====== Recorded data

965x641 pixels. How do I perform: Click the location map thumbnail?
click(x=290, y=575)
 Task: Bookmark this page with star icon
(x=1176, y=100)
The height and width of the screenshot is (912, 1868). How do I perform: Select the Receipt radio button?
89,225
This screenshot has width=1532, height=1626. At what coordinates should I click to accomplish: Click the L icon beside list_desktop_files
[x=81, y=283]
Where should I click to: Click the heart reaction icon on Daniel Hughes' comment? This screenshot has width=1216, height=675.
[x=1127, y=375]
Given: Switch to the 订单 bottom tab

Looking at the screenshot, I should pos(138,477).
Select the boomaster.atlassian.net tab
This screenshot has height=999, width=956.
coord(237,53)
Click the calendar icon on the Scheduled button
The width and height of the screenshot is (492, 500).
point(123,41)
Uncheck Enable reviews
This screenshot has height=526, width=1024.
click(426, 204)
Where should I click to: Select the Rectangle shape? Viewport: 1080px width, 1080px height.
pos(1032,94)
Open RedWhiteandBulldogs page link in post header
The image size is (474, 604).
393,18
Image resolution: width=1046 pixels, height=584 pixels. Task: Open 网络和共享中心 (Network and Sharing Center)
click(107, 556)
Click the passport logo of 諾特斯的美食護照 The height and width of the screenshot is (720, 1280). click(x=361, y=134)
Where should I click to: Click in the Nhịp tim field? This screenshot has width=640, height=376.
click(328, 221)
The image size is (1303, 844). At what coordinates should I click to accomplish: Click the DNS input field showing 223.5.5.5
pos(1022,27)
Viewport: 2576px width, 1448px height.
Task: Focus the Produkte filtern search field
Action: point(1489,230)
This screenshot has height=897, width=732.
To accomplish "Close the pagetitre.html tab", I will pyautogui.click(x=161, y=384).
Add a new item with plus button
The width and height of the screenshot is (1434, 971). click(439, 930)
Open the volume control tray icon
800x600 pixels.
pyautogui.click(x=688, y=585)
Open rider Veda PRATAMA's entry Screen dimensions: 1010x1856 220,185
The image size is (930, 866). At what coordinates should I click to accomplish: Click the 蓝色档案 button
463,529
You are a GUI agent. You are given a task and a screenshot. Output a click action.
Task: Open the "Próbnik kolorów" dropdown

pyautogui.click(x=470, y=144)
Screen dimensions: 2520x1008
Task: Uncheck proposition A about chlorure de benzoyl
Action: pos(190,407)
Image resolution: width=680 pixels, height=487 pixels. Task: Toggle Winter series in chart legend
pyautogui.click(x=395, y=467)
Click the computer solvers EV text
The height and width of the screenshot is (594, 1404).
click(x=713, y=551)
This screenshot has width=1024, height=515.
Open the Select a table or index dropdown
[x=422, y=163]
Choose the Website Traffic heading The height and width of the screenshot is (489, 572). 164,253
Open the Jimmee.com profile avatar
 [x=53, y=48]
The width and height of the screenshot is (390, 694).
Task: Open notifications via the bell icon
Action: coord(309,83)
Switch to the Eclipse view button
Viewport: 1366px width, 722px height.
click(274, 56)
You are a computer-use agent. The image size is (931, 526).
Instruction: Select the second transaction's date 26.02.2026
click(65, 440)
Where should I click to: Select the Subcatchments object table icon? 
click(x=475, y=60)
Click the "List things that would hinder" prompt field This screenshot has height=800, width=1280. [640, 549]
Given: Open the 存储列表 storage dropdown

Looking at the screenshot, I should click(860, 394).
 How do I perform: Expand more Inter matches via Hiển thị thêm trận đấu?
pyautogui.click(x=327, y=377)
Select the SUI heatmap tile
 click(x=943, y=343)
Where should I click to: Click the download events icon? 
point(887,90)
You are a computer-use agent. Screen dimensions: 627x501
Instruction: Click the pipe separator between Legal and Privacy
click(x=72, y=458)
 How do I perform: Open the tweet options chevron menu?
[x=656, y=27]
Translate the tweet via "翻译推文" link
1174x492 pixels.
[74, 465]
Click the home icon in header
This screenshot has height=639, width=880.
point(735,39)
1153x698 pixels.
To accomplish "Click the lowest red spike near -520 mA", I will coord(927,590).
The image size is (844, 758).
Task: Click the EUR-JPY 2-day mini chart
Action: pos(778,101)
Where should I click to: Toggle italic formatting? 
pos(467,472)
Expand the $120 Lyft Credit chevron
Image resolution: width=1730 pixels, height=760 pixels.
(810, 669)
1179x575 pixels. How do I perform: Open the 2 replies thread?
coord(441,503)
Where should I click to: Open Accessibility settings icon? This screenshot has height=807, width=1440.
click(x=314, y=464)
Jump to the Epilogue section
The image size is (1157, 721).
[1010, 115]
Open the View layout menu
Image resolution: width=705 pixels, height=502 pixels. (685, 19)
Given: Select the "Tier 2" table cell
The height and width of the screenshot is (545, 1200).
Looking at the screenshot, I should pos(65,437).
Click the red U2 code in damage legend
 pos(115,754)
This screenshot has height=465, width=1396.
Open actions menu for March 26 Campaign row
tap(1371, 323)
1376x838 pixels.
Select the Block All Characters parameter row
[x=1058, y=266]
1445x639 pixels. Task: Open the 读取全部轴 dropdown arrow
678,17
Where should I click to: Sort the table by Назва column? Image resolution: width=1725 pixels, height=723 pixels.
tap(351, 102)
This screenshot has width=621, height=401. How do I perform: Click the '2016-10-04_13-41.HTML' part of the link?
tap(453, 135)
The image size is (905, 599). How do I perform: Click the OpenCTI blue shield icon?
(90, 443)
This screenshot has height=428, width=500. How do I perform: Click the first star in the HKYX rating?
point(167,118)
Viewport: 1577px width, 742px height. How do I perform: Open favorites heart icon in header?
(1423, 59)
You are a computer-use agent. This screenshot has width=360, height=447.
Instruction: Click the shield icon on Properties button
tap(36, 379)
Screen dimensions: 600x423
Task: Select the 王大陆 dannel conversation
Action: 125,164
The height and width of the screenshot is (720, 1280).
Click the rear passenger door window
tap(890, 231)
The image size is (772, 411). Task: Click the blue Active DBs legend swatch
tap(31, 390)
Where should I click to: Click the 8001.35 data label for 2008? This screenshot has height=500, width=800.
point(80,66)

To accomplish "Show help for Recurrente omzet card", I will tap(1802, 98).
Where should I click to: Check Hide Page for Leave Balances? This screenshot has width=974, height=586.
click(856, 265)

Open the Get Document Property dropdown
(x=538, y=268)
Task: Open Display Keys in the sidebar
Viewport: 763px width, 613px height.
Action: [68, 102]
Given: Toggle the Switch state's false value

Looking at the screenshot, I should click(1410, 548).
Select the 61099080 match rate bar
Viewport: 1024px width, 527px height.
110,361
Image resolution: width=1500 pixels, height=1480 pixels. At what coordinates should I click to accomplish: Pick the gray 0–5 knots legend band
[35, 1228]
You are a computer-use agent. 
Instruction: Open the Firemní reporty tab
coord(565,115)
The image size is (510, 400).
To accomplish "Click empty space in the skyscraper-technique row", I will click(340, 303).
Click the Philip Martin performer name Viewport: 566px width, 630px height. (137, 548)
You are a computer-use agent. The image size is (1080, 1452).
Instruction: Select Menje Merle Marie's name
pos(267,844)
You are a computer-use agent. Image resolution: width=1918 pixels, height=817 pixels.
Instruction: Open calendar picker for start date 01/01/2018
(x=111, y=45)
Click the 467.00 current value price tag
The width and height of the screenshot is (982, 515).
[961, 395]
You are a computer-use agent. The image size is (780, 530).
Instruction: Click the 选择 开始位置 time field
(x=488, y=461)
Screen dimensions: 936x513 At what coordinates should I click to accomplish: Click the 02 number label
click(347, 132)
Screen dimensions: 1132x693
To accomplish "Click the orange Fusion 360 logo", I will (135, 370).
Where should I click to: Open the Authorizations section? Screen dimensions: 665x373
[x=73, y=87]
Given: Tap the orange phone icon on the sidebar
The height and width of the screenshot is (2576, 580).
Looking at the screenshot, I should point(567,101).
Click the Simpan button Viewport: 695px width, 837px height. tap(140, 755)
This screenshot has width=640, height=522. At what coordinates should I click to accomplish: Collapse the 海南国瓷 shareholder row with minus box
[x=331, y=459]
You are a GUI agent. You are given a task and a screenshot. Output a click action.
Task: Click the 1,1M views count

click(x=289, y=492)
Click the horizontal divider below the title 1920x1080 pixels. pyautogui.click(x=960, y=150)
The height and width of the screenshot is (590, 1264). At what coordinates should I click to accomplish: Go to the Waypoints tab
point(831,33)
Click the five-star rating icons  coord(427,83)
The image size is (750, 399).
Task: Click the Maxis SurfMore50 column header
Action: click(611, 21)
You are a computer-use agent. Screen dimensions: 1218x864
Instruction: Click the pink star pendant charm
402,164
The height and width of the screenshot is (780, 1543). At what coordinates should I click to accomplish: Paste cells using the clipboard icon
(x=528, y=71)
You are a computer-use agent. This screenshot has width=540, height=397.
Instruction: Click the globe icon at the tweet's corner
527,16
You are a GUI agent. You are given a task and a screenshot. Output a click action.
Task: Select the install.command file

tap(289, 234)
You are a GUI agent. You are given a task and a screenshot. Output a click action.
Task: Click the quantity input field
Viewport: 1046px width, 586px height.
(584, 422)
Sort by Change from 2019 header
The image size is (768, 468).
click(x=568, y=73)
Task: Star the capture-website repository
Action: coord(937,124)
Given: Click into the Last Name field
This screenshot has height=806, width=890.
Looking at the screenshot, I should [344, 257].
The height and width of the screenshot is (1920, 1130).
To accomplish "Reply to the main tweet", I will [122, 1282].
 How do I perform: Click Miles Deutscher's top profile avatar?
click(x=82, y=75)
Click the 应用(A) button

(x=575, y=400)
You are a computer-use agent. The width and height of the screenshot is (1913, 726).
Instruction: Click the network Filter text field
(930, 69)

============

Exercise objective →
Of all the entries above, output exactly the lines between the one holding "Where should I click to: Select the Subcatchments" and the one holding "width=1280. [640, 549]", inclusive.

Solved problem →
Where should I click to: Select the Subcatchments object table icon? 
click(x=475, y=60)
Click the "List things that would hinder" prompt field This screenshot has height=800, width=1280. [640, 549]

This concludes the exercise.